Things to know

Regularly read by 50,000+ readers in over 140 countries around the world, "Dear Bro Jo" is published several times a month.

This is column is just one guy's opinion, and while he does his best to keep what he thinks, says and writes in-line with the Gospel of Jesus Christ, "Dear Bro Jo" is not an LDS Church website. (And Sister Jo thinks you should know that he's sometimes wrong, and often way too opinionated for his own good.)

Nothing here is meant to take the place of talking with parents, leaders, or Church authorities. Please, if you need serious help, talk to a trusted adult, leader, and / or professional counselor.

Please like our Facebook page, and check it often for Discussions, Notes, Events and just General Good Stuff!

Everything here is copyrighted. If you're going to quote any part of anything here, please get Bro Jo's written permission. You can reach him at dearbrojo@gmail.com.

Wednesday, October 27, 2010

Does She Want to be a Date or a Girlfriend?

Dear Bro Jo,

I am a 16 year old girl who is currently crushing on a friend (big surprise). He is a super sweet guy and is fun to be around. He turns 16 in soon so I have some waiting to do, but I'm OK with that. I've already set my standards and plan on not dating exclusively, but I don't think he has the same standards as I do.

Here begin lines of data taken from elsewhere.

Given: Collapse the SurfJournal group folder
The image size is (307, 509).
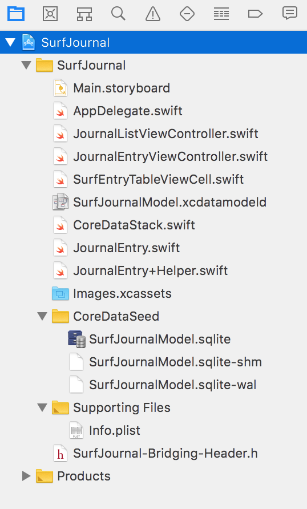Looking at the screenshot, I should click(x=26, y=65).
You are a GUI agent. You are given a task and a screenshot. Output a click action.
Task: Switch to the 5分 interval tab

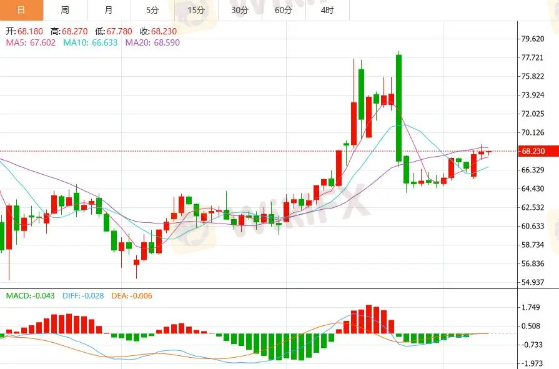pyautogui.click(x=152, y=10)
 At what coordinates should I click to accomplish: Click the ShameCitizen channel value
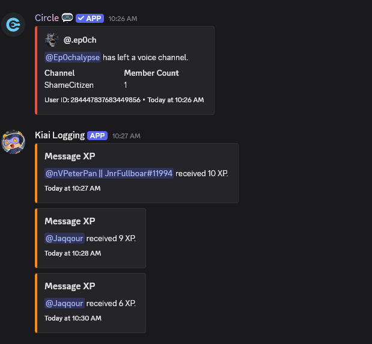(x=69, y=85)
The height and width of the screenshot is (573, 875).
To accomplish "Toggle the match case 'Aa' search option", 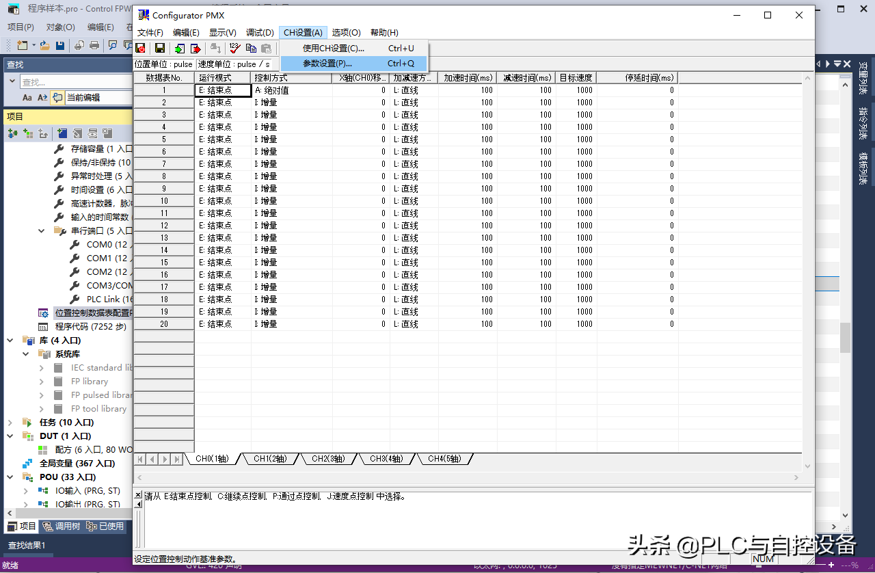I will pyautogui.click(x=27, y=98).
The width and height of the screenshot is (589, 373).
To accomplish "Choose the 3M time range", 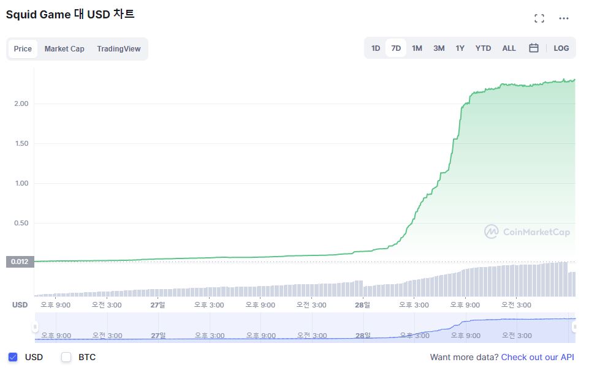I will click(x=439, y=48).
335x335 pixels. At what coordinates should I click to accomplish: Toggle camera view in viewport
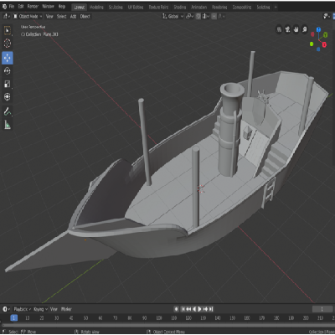pos(287,29)
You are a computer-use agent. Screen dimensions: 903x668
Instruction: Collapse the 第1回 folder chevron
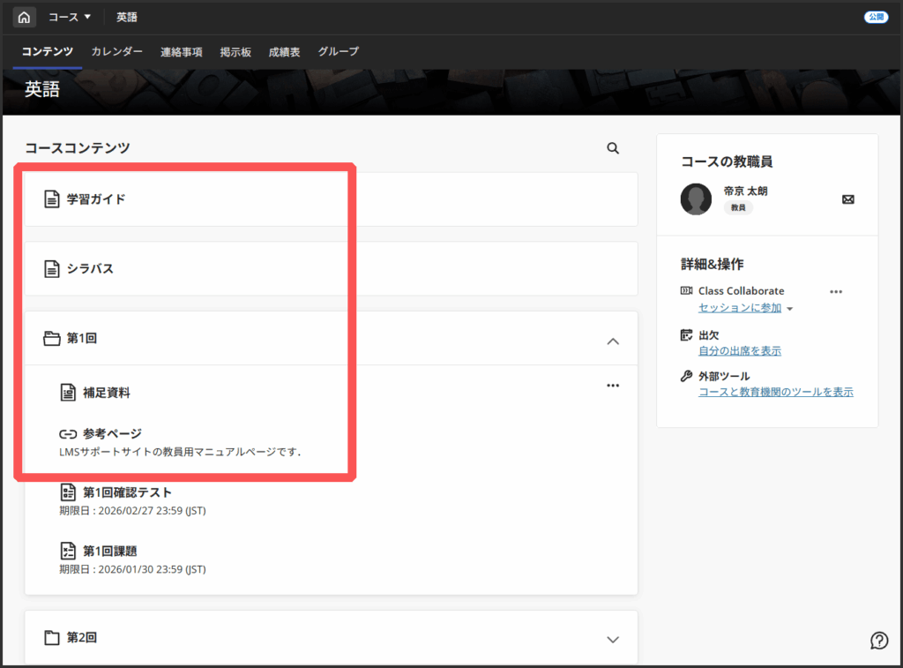pos(614,341)
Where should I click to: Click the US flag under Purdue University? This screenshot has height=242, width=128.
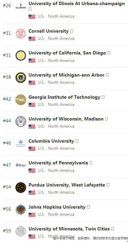tap(32, 192)
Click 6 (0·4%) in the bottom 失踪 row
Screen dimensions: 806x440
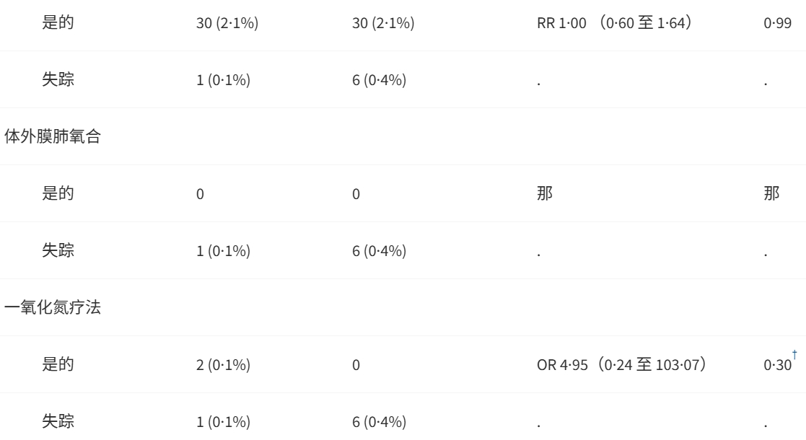(x=380, y=422)
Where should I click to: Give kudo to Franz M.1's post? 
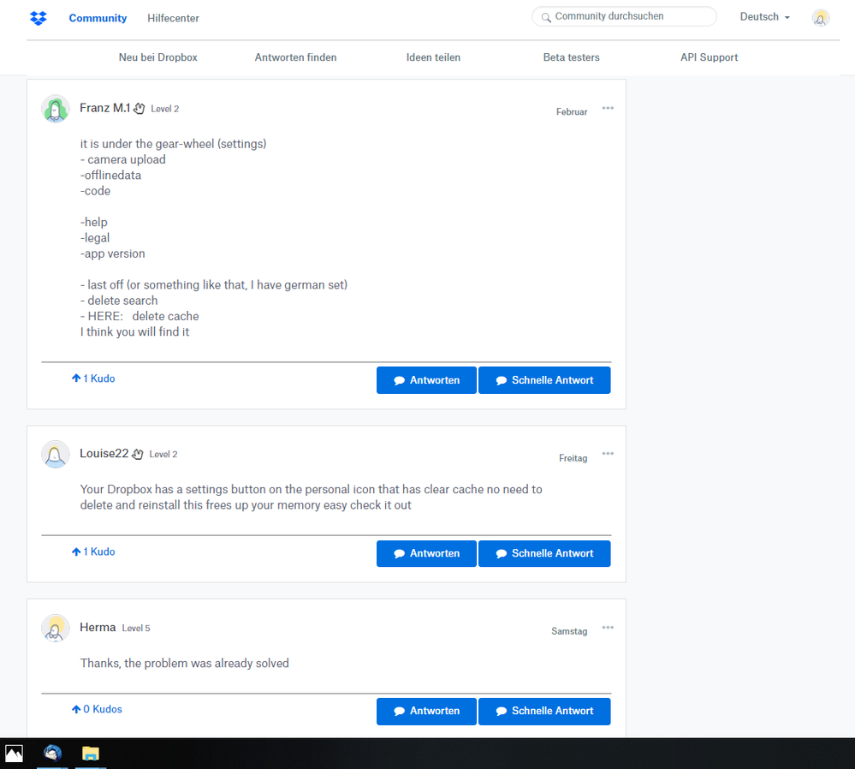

My problem is I don't know how to drop hints that I'm interested once he's 16, and I don't know how to make it clear what my standards are.

I only get to see him at stake dances and activities and we've been friends for about 2 years now. I want to let him know I'm interested but don't want to come on too strong or want our friendship to become awkward.

Any tips?

-A Little Confused


Dear LC,

Let me ask: to what end?

Do you want to go on Casual Group Dates with this boy? Will you be content to go out with him once in a while both of you also go out with other people?

Or are you looking to be his girlfriend?

Are you hoping to have a relationship?

Hold his hand . . . possibly do a little kissing?

Whatever your answer, you will soon be leaving the "friends" territory because, as you know if you've been reading my columns, "Men can't stay 'Just Close Friends'" . . .

But then, I don't believe you'd be satisfied with that either . . .

- Bro Jo

PS; As far as "tips" on letting him know your standards and that you'd like him to take you out, nothing works better than Communication; try just . . . Telling him. Tell him what your standards are. Tell him that when he turns 16 you hope he's smart enough to ask you out.